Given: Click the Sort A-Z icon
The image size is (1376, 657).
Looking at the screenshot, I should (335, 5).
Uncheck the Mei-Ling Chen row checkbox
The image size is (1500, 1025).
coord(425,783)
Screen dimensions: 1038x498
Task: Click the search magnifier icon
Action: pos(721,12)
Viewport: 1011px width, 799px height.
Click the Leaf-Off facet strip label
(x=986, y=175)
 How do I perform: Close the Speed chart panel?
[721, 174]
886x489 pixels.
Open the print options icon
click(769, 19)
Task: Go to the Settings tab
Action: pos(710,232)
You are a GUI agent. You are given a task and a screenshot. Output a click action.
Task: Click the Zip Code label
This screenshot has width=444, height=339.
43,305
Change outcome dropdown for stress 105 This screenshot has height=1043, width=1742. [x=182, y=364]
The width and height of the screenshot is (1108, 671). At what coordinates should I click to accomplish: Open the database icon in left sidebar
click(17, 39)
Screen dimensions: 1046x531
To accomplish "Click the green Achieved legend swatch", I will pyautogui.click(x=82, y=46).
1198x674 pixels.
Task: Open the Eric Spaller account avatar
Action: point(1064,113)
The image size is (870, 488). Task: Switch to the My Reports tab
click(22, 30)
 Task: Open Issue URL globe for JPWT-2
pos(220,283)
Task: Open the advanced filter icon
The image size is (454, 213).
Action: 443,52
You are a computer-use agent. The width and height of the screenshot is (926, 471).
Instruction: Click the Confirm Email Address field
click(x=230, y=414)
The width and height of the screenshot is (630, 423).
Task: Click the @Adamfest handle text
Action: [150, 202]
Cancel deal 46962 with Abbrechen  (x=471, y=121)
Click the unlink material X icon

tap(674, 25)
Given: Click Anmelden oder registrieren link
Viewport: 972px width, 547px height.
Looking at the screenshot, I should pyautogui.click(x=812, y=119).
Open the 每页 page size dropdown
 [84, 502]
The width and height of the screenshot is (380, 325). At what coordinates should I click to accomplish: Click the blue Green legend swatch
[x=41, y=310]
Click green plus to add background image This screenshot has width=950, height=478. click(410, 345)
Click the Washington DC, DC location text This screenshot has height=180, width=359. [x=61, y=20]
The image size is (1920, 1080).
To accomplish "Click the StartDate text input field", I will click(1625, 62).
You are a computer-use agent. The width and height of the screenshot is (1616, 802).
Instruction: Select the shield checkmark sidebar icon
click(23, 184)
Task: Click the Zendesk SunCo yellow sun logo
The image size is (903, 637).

== == ==

**DIRECTIVE**
Copy out all of the records again, swapping "Viewport" for "Window" and leaving everything else as it is.

**RESULT OF THIS TASK**
Given: Click the Sort A-Z icon
The image size is (1376, 657).
Looking at the screenshot, I should (335, 5).
Uncheck the Mei-Ling Chen row checkbox
The image size is (1500, 1025).
coord(425,783)
Screen dimensions: 1038x498
Task: Click the search magnifier icon
Action: pos(721,12)
Window: 1011px width, 799px height.
Click the Leaf-Off facet strip label
(x=986, y=175)
 How do I perform: Close the Speed chart panel?
[721, 174]
886x489 pixels.
Open the print options icon
click(769, 19)
Task: Go to the Settings tab
Action: pos(710,232)
You are a GUI agent. You are given a task and a screenshot. Output a click action.
Task: Click the Zip Code label
This screenshot has width=444, height=339.
43,305
Change outcome dropdown for stress 105 This screenshot has height=1043, width=1742. [x=182, y=364]
The width and height of the screenshot is (1108, 671). At what coordinates should I click to accomplish: Open the database icon in left sidebar
click(17, 39)
Screen dimensions: 1046x531
To accomplish "Click the green Achieved legend swatch", I will pyautogui.click(x=82, y=46).
1198x674 pixels.
Task: Open the Eric Spaller account avatar
Action: point(1064,113)
The image size is (870, 488). Task: Switch to the My Reports tab
click(22, 30)
 Task: Open Issue URL globe for JPWT-2
pos(220,283)
Task: Open the advanced filter icon
The image size is (454, 213).
Action: 443,52
You are a computer-use agent. The width and height of the screenshot is (926, 471).
Instruction: Click the Confirm Email Address field
click(x=230, y=414)
The width and height of the screenshot is (630, 423).
Task: Click the @Adamfest handle text
Action: [150, 202]
Cancel deal 46962 with Abbrechen  (x=471, y=121)
Click the unlink material X icon

tap(674, 25)
Given: Click Anmelden oder registrieren link
Window: 972px width, 547px height.
Looking at the screenshot, I should pyautogui.click(x=812, y=119).
Open the 每页 page size dropdown
 [84, 502]
The width and height of the screenshot is (380, 325). At what coordinates should I click to accomplish: Click the blue Green legend swatch
[x=41, y=310]
Click green plus to add background image This screenshot has width=950, height=478. click(410, 345)
Click the Washington DC, DC location text This screenshot has height=180, width=359. [x=61, y=20]
The image size is (1920, 1080).
To accomplish "Click the StartDate text input field", I will click(1625, 62).
You are a computer-use agent. The width and height of the screenshot is (1616, 802).
Instruction: Select the shield checkmark sidebar icon
click(23, 184)
Task: Click the Zendesk SunCo yellow sun logo
The image size is (903, 637).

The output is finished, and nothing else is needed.